*** Opening of Passage ***

Monday, March 16, 2015

Can Critical Thinking be Taught

Critical thinking as a thinking capability is a balanced mix of genetics and learning.

We live in an extremely dynamic and overcomplex world today, however, the majority of people seem not take the time to go through the steps needed to generate ideas and create wisdom via critical thinking; there’s information overloading, and critical thinking is more critical than ever for decision making or problems solving; but most people would rather be programmed than do their own thinking. So what're the big challenges to think critically, and can critical thinking be taught?

You think critically when you begin to focus and delineate the factors associated with the problem: all the while, never really drawing any immediate conclusions. This requires one to slow down with the way they think; as some people are prone to immediately jump to conclusions based on what they see and not necessarily based on what they know or how they perceive. This is how one's critical thinking evolves. You assess the circumstances of the problem, and then you begin to pick apart based on various factors, be they environmental, personal, or whatever.

Critical thinking as a thinking capability is a balanced mix of genetics and learning: There are those who are just naturally predisposed to be analytical thinkers based on the way they've been raised and their own personal experiences. It can also be learned by spending more time concentrating on getting to the root of the problem. Critical thinking can have the potential to be a deeply creative process well. Hence, critical thinking is situation based and individual driven. Every individual has an individual approach to a situation where the individual may either choose to apply critical thinking or strategic thinking or ignore. In terms of the professional situation too, the scenario applies. Critical thinking cannot be defined as genetically inherited only or, can absolutely be taught; It's a way thought process similar to the perceptions: all from the human brain.

*** Close of Passage ***
*** Opening of Given entries ***

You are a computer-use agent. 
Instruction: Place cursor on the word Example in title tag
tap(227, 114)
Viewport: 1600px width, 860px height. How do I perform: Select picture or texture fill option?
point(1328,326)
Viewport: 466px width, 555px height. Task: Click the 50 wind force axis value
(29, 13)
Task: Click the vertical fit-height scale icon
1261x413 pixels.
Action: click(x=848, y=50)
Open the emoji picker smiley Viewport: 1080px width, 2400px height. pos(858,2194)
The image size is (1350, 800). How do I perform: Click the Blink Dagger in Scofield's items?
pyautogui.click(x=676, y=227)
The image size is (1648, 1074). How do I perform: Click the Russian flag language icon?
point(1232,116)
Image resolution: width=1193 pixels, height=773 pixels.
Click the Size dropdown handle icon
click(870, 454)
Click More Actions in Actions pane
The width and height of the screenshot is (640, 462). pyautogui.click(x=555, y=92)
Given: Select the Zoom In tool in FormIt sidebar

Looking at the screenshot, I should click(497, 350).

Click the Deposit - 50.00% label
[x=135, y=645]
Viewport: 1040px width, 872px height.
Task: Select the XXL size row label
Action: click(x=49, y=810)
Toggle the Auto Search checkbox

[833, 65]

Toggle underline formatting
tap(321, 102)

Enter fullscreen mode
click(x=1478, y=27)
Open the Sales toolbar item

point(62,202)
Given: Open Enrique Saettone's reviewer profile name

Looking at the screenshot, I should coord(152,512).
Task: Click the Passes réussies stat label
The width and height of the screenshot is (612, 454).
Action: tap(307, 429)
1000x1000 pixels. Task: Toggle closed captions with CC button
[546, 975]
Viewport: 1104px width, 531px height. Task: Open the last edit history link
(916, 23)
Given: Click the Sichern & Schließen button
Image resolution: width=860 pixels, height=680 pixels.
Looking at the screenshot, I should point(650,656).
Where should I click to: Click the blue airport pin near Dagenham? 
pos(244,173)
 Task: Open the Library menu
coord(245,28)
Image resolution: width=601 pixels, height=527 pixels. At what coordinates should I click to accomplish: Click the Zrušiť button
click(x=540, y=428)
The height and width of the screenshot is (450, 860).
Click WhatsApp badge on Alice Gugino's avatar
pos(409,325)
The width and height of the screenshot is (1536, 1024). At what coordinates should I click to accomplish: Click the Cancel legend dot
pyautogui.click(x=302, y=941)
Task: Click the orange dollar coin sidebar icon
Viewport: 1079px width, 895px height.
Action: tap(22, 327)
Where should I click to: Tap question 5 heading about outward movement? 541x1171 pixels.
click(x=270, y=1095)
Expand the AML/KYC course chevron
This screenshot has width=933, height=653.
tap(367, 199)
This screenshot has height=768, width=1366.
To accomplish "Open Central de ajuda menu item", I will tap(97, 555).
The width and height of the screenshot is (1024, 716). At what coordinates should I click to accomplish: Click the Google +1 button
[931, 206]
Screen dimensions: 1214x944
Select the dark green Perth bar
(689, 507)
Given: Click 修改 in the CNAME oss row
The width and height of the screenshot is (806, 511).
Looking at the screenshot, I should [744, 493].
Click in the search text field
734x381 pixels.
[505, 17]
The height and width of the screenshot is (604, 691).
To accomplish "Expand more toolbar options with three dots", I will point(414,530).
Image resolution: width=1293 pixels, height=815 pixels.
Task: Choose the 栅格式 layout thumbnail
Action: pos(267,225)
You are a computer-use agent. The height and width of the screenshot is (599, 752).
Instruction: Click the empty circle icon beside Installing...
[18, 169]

*** Close of Given entries ***

| Task objective |
Continue the post on whether critical thinking can be taught, starting right after its final sentence.

| Answer section |
Good decision making is a more "probable quality" of a critical thinker: Most decisions on problem solving are based on ‘logic’ which is a key component of the process of critical thinking generally. "Good" means "sound" - meaning, based on valid assumptions, taking multiple perspectives into account, minimizing "agendas" or "spin," understanding the emotional component, working through the logic, reconciling differences and inconsistencies in data or sources, using a set of criteria for evaluating information and conclusions and considering unintended consequences. Above all, there needs to be a feedback loop and agility to go back and reconsider. As more information becomes known, there are times when we realize that a "good" decision may not have been the "right" decision or the "best" decision - even though it was a sound and well-intended one.

The argument is whether the critical thinking can be educated in better way: Although there’s critical thinking evaluation at advanced education level, some argue that teaching is assumption or theory that lacks the facts to be credible, an individual who is taught to think critically is ‘programmed’ and their critical thinking is in fact determined by methodologies which are ’chosen’ by educators or someone else. Which role does education really play in teaching critical thinking? Does individual truly have free choice to think critically? And does critical thinking get encouraged or rewarded at school or workplace, or the opposite happens? What could be the better way to groom critical thinkers? How can trainers recognize the strengths and talents of those they are assisting in order to communicate concepts and disciplined approaches as clearly and lastingly as possible.

Critical thinking as an iterative process leads to a series of refinements based on learning and experience: Rather than "good" or "bad,” critical thinking is ever-improving. In the business world, at least, you can't always wait for the "best" decision to emerge. You have to make the best decision you can, based on a sound process, and have the gut to admit when a mid-course correction is in order. The effective critical thinking scenario includes:  
-Knowing by observing; what is said or done, how, when, where, why it's said or done, and who said this or did that.
-Understanding through asking the right questions, and open for varying answers.
-Solution: Taking what is known and which needs to be understood to come up with the right solution.
Like quite a few other things, such as leadership, creativity, etc. critical thinking is both nature and nurtured. It is a crucial thinking capability for decision-making or problem-solving.